▶ **Required work**: Only one stretch of the listing below is wanted. Begin at the line that has "Click server icon", stop after the line that has "Task: Select the 허리둘레 column header", and repeat every line in between exactly.

▶ **Records supplied**:

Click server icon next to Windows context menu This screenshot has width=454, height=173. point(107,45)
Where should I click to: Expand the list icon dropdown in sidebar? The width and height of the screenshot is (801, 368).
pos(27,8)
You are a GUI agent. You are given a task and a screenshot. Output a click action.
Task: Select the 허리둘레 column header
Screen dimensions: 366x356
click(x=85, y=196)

--

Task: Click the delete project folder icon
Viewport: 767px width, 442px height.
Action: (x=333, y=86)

▶ **Expected output**:
Click server icon next to Windows context menu This screenshot has width=454, height=173. point(107,45)
Where should I click to: Expand the list icon dropdown in sidebar? The width and height of the screenshot is (801, 368).
pos(27,8)
You are a GUI agent. You are given a task and a screenshot. Output a click action.
Task: Select the 허리둘레 column header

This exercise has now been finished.